___ Text

Businesses that still use “end-of-life” communications solutions—solutions that are no longer heavily marketed or supported by vendors today (think fax)—are unfortunately set to hit a major bump in the road on their way to organizational efficiency, productivity and profitability. Why? Millennials entering the workplace are completely disrupting and redefining the enterprise communications and collaboration landscape.
In fact, according to Pew Internet, the number of millennials is projected to soon outnumber that of baby boomers—specifically, 75.3 million millennials compared to 74.9 million baby boomers—thus representing the U.S’s largest living generation. This limits room for such end-of-life solutions, if ever there was any.
Mountains of research confirm this communications shift brought on by the millennial generation. As more baby boomers retire in the years to come, the millennial generation will emerge as the predominant majority of workers, further influencing business environments. So, what kind of communication tools do millennials prefer? That is, what kinds of technologies should business owners be considering to keep up with this generation’s impending arrival and demands on business? To excel in the workplace, this generation prefers—even requires—digital, social and mobile solutions.
In fact, between 91 to 100 percent of millennials surveyed by Pew Internet this year said they use their smart devices for texting, Internet browsing, email and voice and video calls. The expectation among millennials is that these kinds of tools and functionalities will be made available to them both on their personal devices as well as in the workplace. And this expectation is not out of selfishness or a refusal to adapt to older methods of working (characteristics unfairly applied to this generation). Consider, instead, that for many millennials, Internet connectivity and some form of mobility is a way of life.

______

§ **Job A**
Edit the entries from the line with "Where should I" to the line with "Looking at the screenshot, I should 65,247.", replacing "Light mode" with "Dark mode" and leaving everything else unchanged. Return only those lines.
§ **Job B**
Pick up the text on millennials and workplace communication after its last sentence and continue it.
The entries come from a source unrelated to the text on millennials and workplace communication.

___ Records for the task

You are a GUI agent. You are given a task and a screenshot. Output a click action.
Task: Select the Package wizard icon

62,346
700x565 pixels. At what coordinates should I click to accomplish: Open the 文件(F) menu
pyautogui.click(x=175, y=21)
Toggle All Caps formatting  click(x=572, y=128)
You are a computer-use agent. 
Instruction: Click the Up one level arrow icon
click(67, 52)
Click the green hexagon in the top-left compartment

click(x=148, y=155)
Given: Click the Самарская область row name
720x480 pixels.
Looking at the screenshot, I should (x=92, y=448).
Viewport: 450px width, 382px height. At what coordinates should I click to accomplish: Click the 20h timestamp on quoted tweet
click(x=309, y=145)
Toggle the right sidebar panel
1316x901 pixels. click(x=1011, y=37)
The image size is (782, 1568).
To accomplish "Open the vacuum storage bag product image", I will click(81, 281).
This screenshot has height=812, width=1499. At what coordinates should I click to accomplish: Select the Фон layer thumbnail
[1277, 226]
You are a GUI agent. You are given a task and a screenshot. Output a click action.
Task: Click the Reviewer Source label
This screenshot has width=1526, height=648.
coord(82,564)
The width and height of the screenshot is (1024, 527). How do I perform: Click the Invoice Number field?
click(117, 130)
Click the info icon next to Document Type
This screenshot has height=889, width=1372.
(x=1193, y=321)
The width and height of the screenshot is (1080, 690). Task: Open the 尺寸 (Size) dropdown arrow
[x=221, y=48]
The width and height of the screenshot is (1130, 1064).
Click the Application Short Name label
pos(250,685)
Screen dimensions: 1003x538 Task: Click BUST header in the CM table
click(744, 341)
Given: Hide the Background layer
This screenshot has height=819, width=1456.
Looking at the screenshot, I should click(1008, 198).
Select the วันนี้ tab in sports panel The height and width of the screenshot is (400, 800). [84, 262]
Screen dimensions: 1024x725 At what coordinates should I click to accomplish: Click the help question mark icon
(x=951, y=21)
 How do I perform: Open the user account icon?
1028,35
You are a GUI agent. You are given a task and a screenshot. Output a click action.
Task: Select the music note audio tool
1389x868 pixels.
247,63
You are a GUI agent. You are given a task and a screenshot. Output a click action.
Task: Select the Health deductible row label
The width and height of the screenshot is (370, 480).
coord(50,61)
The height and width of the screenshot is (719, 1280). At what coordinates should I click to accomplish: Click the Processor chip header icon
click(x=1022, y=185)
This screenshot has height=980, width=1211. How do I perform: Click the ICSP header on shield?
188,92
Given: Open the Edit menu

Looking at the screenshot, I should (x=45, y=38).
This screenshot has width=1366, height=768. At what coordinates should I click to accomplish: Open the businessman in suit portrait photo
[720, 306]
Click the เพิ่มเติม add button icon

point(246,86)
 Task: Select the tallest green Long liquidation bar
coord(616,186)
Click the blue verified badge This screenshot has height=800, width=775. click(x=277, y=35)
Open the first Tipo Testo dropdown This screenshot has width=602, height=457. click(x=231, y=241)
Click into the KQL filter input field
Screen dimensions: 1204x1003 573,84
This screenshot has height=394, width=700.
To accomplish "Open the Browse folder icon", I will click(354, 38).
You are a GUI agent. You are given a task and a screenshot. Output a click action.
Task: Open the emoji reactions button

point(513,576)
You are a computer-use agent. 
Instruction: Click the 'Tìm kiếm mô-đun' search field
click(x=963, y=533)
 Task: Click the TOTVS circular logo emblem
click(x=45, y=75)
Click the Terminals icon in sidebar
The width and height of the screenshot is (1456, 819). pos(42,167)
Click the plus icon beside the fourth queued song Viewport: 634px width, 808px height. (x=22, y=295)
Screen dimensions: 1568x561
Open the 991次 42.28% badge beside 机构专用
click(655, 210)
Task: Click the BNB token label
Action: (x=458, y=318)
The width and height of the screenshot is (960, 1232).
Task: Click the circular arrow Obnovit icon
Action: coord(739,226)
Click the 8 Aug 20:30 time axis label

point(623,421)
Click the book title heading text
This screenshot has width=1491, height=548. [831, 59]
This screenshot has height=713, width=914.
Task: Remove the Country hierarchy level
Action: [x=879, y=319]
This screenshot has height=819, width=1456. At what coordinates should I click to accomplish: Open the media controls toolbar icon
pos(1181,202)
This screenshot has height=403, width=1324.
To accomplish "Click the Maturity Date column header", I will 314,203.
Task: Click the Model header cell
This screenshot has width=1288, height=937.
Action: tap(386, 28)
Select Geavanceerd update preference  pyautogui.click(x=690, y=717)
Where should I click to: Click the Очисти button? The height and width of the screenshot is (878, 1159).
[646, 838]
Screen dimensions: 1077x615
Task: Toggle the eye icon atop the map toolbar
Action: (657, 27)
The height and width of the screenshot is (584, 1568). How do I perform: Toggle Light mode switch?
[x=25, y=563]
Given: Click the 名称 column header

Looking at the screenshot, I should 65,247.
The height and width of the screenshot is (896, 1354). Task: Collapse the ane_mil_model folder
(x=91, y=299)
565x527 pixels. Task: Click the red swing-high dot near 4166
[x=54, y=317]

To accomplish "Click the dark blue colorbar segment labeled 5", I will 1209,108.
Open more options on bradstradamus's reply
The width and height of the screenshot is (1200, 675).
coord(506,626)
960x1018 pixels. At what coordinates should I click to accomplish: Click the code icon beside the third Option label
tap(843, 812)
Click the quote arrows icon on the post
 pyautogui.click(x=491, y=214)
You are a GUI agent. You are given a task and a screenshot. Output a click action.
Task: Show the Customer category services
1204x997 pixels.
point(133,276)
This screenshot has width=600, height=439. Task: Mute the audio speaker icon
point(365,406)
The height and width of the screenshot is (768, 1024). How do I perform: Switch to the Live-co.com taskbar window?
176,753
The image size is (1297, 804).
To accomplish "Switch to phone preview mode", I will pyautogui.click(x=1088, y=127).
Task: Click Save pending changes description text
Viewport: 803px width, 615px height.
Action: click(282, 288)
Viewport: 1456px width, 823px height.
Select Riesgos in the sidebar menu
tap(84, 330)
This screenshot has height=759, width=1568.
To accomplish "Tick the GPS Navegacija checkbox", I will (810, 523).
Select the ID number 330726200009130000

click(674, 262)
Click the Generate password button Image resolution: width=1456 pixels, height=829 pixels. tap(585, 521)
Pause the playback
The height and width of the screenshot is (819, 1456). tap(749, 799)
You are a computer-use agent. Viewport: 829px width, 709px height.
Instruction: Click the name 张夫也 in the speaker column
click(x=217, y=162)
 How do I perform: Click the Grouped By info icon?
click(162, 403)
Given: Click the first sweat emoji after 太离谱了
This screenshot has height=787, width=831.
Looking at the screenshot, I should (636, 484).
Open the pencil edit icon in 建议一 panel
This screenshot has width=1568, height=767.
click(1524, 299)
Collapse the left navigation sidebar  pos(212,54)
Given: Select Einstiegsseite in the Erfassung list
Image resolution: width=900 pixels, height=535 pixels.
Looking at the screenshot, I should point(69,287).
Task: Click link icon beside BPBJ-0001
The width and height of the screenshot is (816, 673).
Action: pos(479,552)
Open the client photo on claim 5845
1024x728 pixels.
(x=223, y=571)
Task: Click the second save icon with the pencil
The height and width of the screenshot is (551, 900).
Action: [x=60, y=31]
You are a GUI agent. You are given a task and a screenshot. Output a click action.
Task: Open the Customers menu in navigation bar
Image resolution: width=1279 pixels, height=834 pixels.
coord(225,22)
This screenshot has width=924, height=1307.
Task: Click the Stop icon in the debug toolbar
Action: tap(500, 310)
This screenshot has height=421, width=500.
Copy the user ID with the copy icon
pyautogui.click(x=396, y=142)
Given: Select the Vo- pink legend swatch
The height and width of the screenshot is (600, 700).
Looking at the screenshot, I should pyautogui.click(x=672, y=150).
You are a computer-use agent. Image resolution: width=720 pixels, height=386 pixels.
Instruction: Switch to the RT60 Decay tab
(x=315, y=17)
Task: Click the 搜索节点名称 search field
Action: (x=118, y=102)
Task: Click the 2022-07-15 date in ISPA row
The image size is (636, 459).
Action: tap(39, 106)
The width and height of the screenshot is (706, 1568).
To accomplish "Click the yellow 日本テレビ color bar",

______

§ **Written reply A**
Where should I click to: Click the Очисти button? The height and width of the screenshot is (878, 1159).
[646, 838]
Screen dimensions: 1077x615
Task: Toggle the eye icon atop the map toolbar
Action: (657, 27)
The height and width of the screenshot is (584, 1568). How do I perform: Toggle Dark mode switch?
[x=25, y=563]
Given: Click the 名称 column header

Looking at the screenshot, I should 65,247.

§ **Written reply B**
Having said this, businesses that still rely on diminishing value solutions, like fax, will face debilitating obstacles compared to businesses that evolve their communications strategy so that it meets the needs of its end users—which, as described, will one day be comprised primarily of millennials. Today’s communication solutions should live and breathe in a way that meets the needs of the end user (a.k.a. millennial).
The physical fax machine, for instance, is becoming an increasingly isolated and unused technology that offers no value to millennial employees. By replacing such dated equipment with specific solutions requested or needed by certain employees, based on their specific job duties and responsibilities, i.e with a consumption-based communications strategy, businesses will be better prepared for the future.
What’s more, features and functionalities of such “end of life” solutions should be fully integrated into millennial employees’ workflows. For example, such communications can transform into processes like social threads or mobile push notifications; they can become digitally, verses physically, embedded into users’ communications. These solutions can be transformed, in other words, back into viable communication methods for millennials in your workforce.
Fifty-three percent of hiring managers say they have difficulty finding and retaining millennials, according to research from Elance-oDesk. It’s time that business owners get on board with new communications solutions in order to meet the needs of millennials and stay relevant and competitive.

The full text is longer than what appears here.